And because people are just generally pissed off with politicians, political media, and elections this feeds into the perception that there is a lack of meaningful choice – if all politicians are the same and they are all venal scumsucking money-grubbing bastards, why bother to try to choose between them? It won’t make any difference.

And James:

What we need in the UK is almost the exact opposite of what Andreas Whittam Smith is proposing: greater accountability of parliament and a return of the battle of ideas. Neither are easy to achieve within a system which is as jury rigged to favour the status quo as ours

(Read the whole thing from both of them, of course)

We’re sleepwalking into a democratic crisis in this country. In fact, we may already be in the middle of the one. I know there’ll be lots of ‘whither democracy?’ articles floating around the ether after the PCC elections, but they were just a symptom of the ongoing issues that are affecting the country, not the cause of something in itself.

The problem is that in many people’s perceptions democracy has become conflated with ‘voting for things’. We forget that democracy is meant to be an ongoing process, not just something you turn up and do periodically and then forget about. To borrow from Michael Bywater’s Lost Worlds:

The core of democracy, for its inventors, was participation. You not only voted, you served in office when called upon. Now, perhaps, a gentleman might think it poor form to discuss politics; his Athenian forebears would think it idiotic not to. Literally idiotic: those who ‘kept out of politics’ were risible, contemptible, ‘The Selfers’, idiôtes, foolishly self-absorbed and out of the swim.

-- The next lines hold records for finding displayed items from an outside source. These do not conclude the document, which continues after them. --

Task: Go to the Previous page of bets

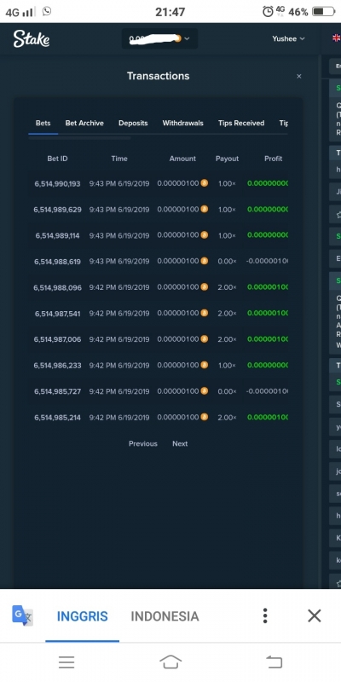Action: click(x=142, y=443)
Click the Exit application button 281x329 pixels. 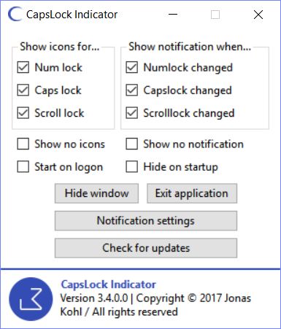(x=192, y=193)
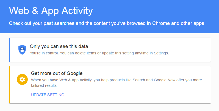Click yellow accent bar on Google card
The width and height of the screenshot is (219, 111).
click(x=10, y=85)
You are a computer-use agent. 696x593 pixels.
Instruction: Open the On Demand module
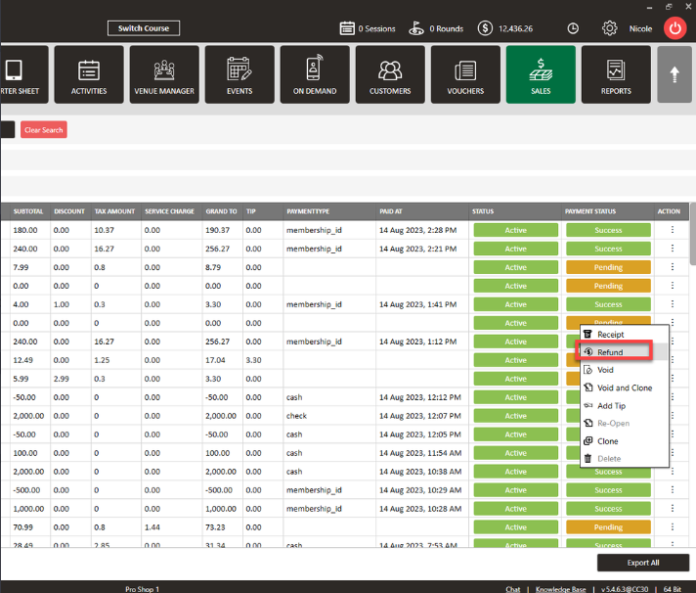pos(315,74)
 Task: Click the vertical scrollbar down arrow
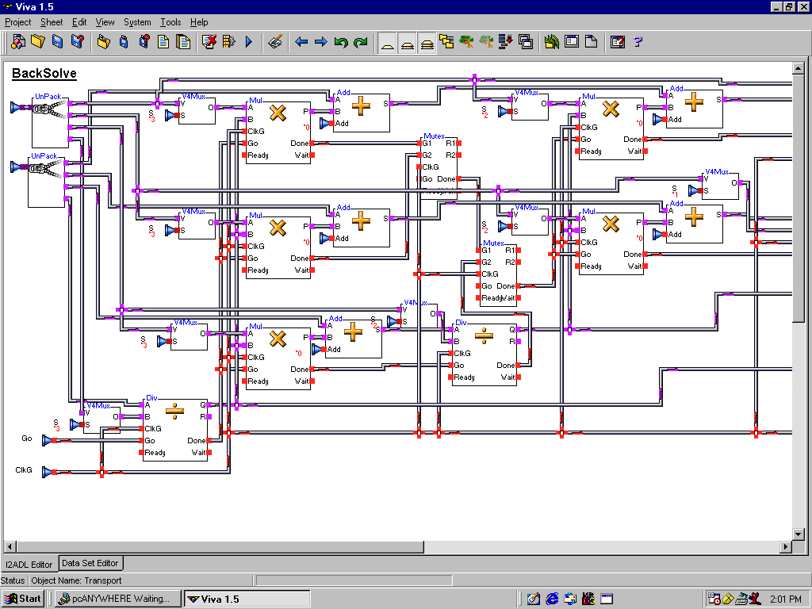point(799,533)
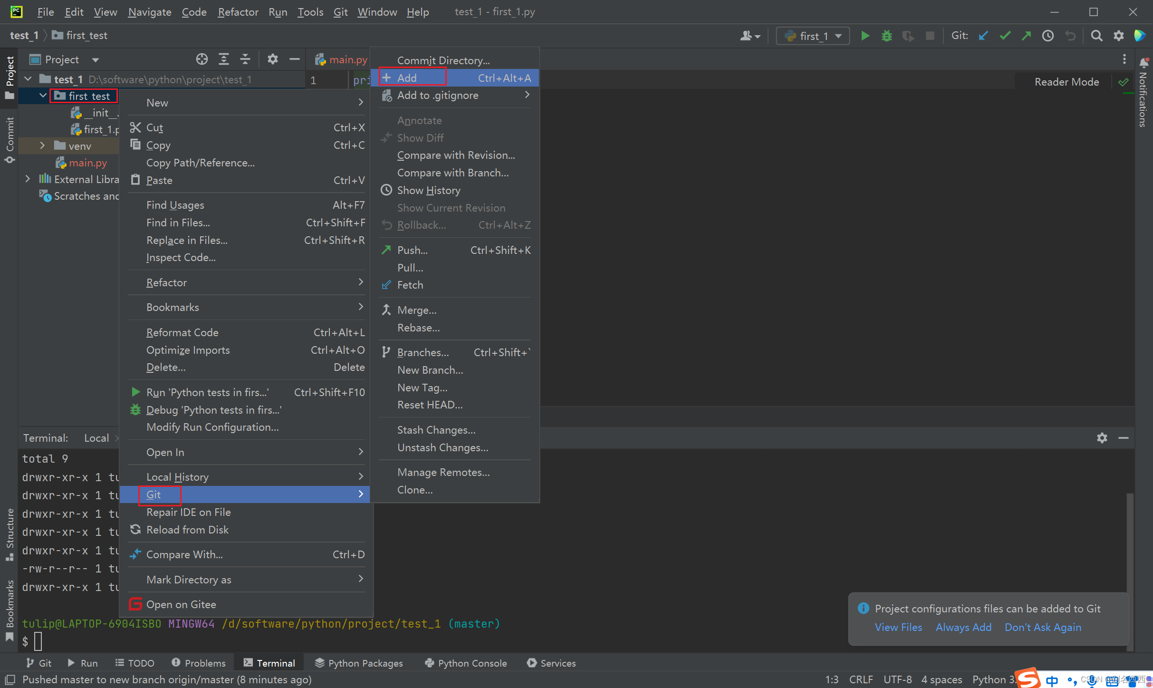Expand the venv folder in tree
This screenshot has width=1153, height=688.
42,146
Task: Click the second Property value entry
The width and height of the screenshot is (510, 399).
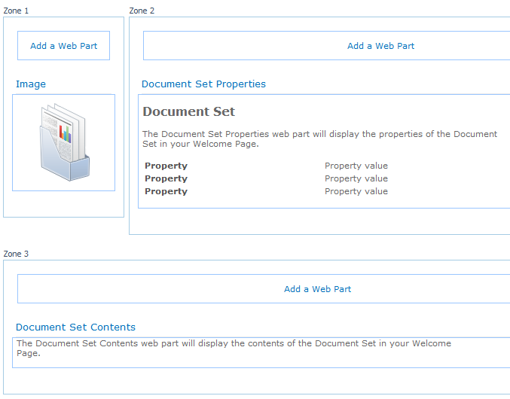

Now, this could be a rant about people not getting involved and not voting. How dare they sit at home when we’ve given them things to vote for! Why would they not want to take the time to have their say about whether they want someone as their PCC who’ll cut crime or someone who’ll priorities crime cutting instead? But that’s definitely not the issue: the problem isn’t that voters are idiots (under any definition of the word) but that the system insists on treating them like they are. People discuss politics and political issues, they do it often and in great depth – they just don’t feel any connection to the political systems that are supposed to deal with these issues. To quote from Jennie again:

The causes of this are many and complex, but a large part of it is the electoral system which forces there two be two big broad church parties of disparate people BEFORE an election rather than coalitions forming after; a large part of it is the media who love to take politicians down and misrepresent them for sensationalist reasons; some of it is a lack of education on politics and its processes; and some of it is the dishonesty of politicians in not admitting that actually, there is very little difference between any of the main parties precisely due to the above effects.

And as James points out, ideology is being slowly removed from British politics in favour of a form of competitive managerialism, where people don’t compete on vision and ideology but on who can best hit a set of ill-defined targets.

And the reaction to this disengagement between the political system and the public is to promise more disengagement. PCCs, like elected Mayors before them, come from the rather Mussolini-esque belief that too much democracy – lots of people discussing different views and coming to a joint conclusion – is horribly inefficient (and nothing’s worse for a managerialist than perceived inefficiency within a system) and we’d be better served by a single leader making all the decisions because – for reasons no one can quite explain, but seem to revolve around the ability to vote them out in several years if they choose to stand for re-election – that one person will be ‘accountable’. Again, this is managerialism in action, where you set one person a group of targets to meet and assess them on whether they make them or not. The problem here is that I’ve never met a voter who makes their decision based on that sort of criteria.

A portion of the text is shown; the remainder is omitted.